# Material for the task:
◇ ◇ ◇ ◇
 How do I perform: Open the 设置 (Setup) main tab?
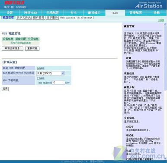click(x=10, y=13)
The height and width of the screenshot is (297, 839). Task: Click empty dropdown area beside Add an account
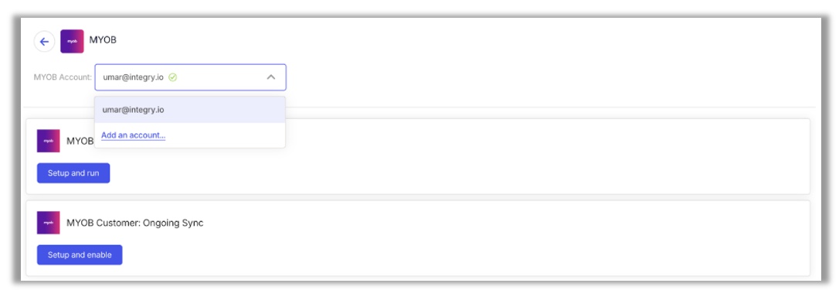[x=225, y=135]
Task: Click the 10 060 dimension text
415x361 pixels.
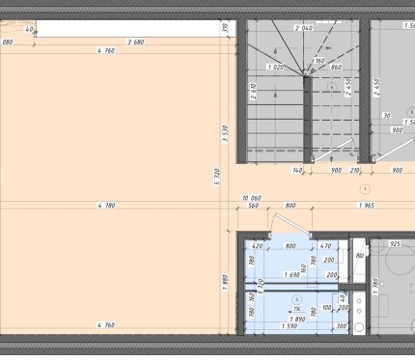Action: pyautogui.click(x=252, y=198)
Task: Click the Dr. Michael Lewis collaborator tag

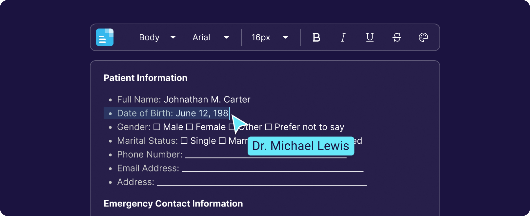Action: (x=301, y=146)
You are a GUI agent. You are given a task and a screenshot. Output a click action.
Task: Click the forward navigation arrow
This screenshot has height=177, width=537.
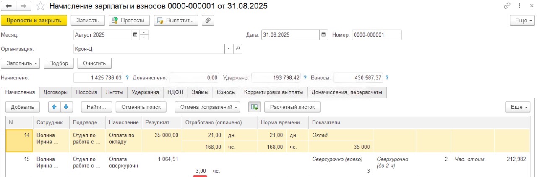(23, 6)
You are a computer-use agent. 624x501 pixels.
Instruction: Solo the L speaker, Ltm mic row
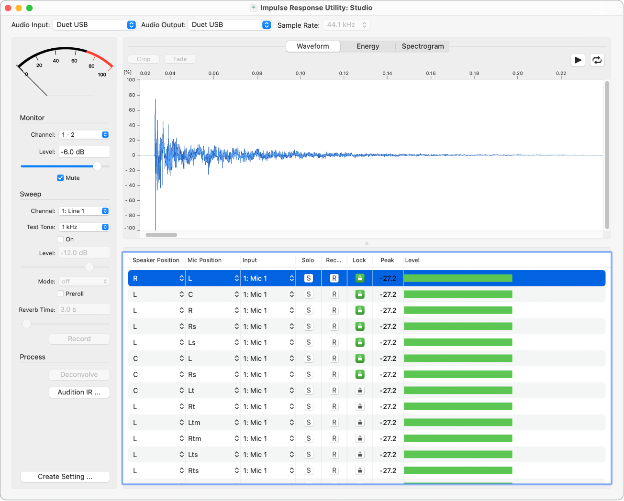(x=309, y=423)
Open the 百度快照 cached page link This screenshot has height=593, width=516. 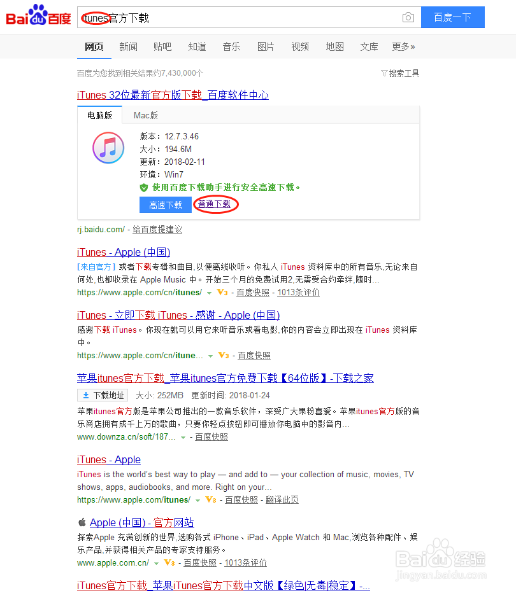tap(252, 292)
◇ ◇ ◇ ◇
# Exercise directions:
Given the listing, work out the number of lines in which the word "agent" is found, and supply only that number.

# Response to this task:
2